“Green news” – Sacchetti biodegradabili in aiuto dell’ambiente, ma serve saper gestire bene un rifiuto *intervista*
14 Feb, 2018
Shopper-buste-biodegradabili

Gestire bene un rifiuto raggiunge il suo obiettivo massimo quando la gestione equivale a non produrlo proprio il rifiuto. Un grosso aiuto è giunto con l’introduzione dei sacchetti biodegradabili arrivati nei supermercati. Obiettivo primario ridurre i sacchetti di plastica.
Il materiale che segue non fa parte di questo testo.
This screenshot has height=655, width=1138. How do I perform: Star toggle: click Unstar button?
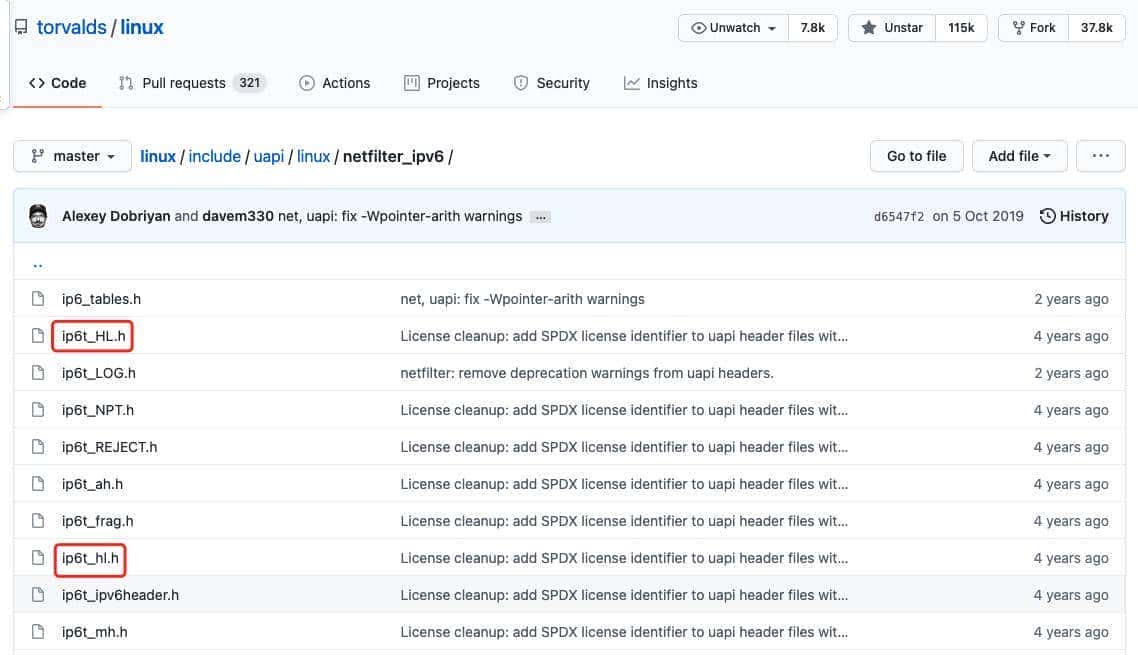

La legge è stata redatta ma forse ancora non in maniera del tutto perfetta, visto il costo dei sacchetti.

“Facendoli pagare si voleva sensibilizzare il cittadino e far capire che la gestione del sacchetto ha un costo, – spiega Claudio Passiatore, responsabile comunicazione Sienambiente – prima si pagavano ugualmente ed erano ricaricati sulla merce. Adesso non è più così e questo prezzo è in chiaro. Obiettivo nobile di andare a ridurre l’utilizzo dei sacchetti. Basti pensare che erano 100 miliardi i sacchetti all’anno utilizzati in Europa. Per ridurre ulteriormente l’utilizzo dei sacchetti si dovrebbe poter utilizzare dei contenitori alternativi, cosa che già si fa in Europa, ma in Italia ancora non si può fare per motivi igienici”.